→ Study text:

Body mass in younger and older adulthood, and weight gain between these periods of life, may influence a man's risk for prostate cancer. This risk varies among different ethnic populations, according to results of a study in Cancer Epidemiology, Biomarkers & Prevention, a journal of the American Association for Cancer Research.
"The relationship of certain characteristics, such as body size, with cancer risk may vary across ethnic groups due to the combined influence of both genes and lifestyle," said lead researcher Brenda Y. Hernandez, Ph.D., M.P.H., assistant professor at the Cancer Research Center of Hawaii, University of Hawaii.
Obesity is a risk factor for common cancers like colorectal cancer and breast cancer in post-menopausal women. However, the influence of body size on prostate cancer risk is not entirely understood. Hernandez and colleagues examined this relationship in a multiethnic population consisting of blacks, Japanese, Hispanics, Native Hawaiians and whites, and compared differences among age groups. They used the Multiethnic Cohort, a longitudinal study of men aged 45 to 75 years old established in Hawaii and California from 1993 to 1996.

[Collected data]

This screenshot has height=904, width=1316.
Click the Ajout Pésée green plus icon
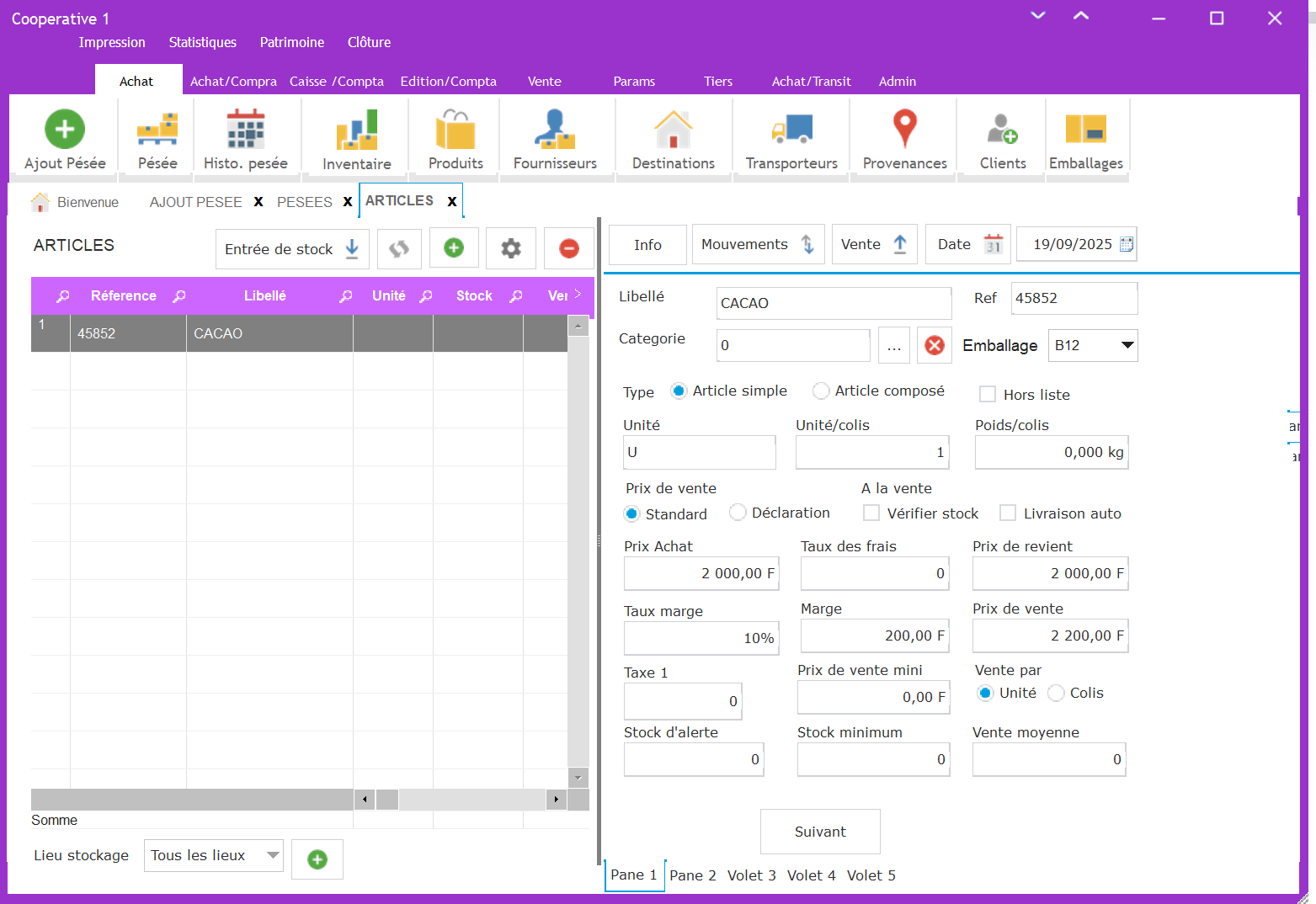point(65,130)
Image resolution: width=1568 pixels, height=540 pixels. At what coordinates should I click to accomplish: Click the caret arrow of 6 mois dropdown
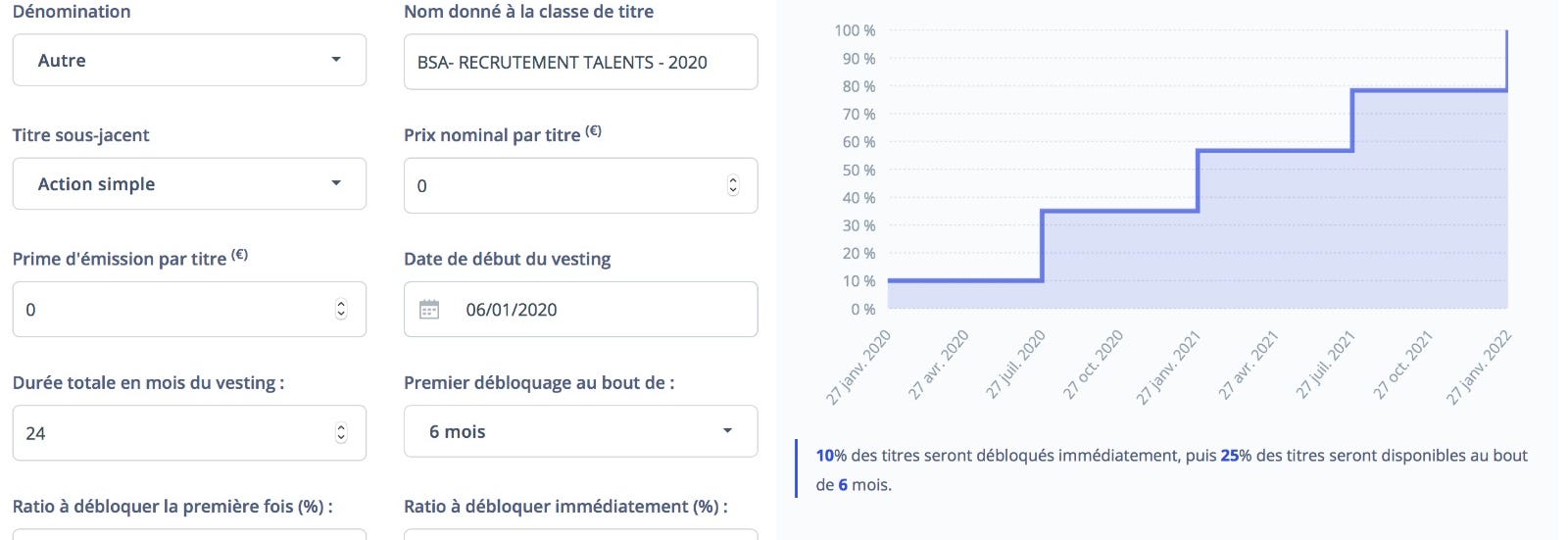pyautogui.click(x=727, y=431)
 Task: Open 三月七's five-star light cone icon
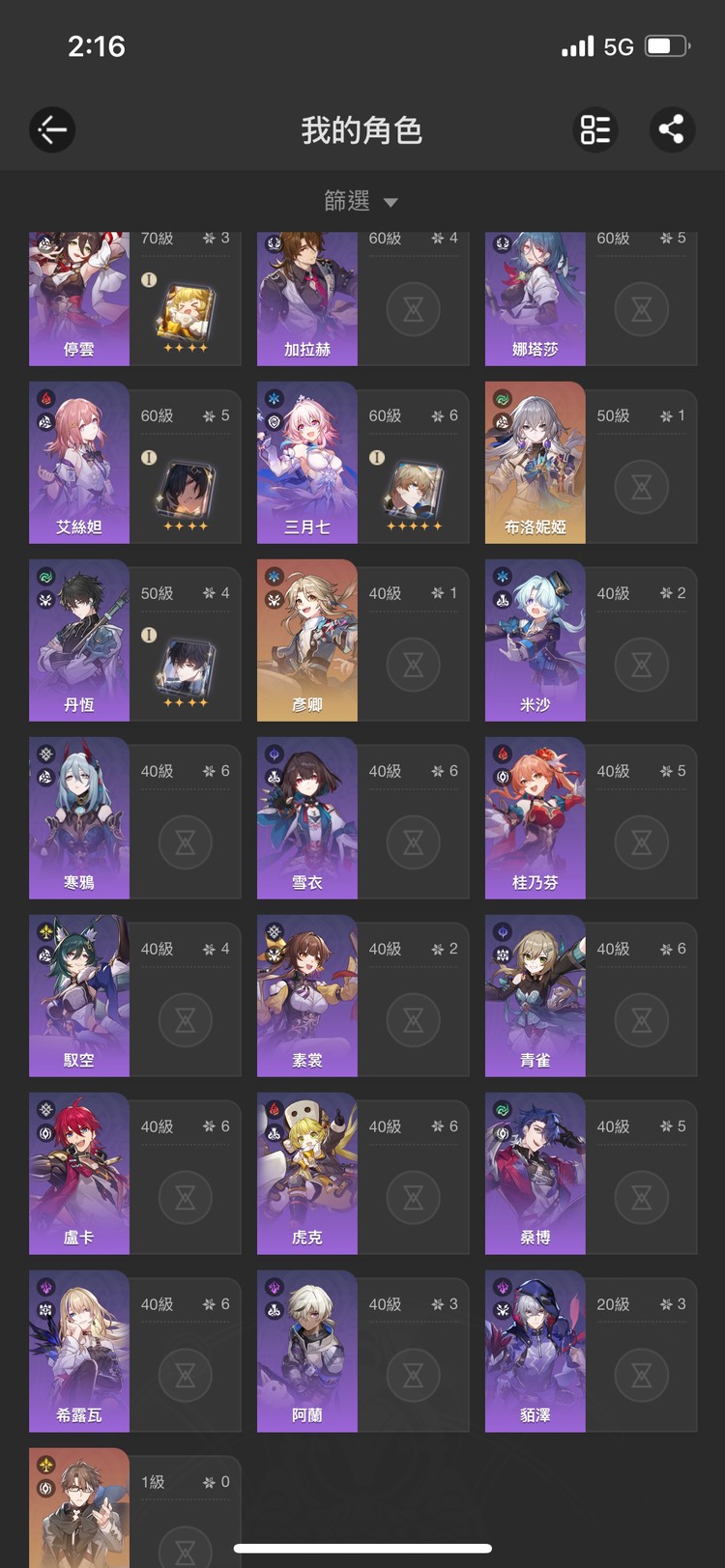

→ Exercise goal: In the prostate cancer text, what ages were the men in the Multiethnic Cohort?

→ Exercise result: They were 45 to 75 years old.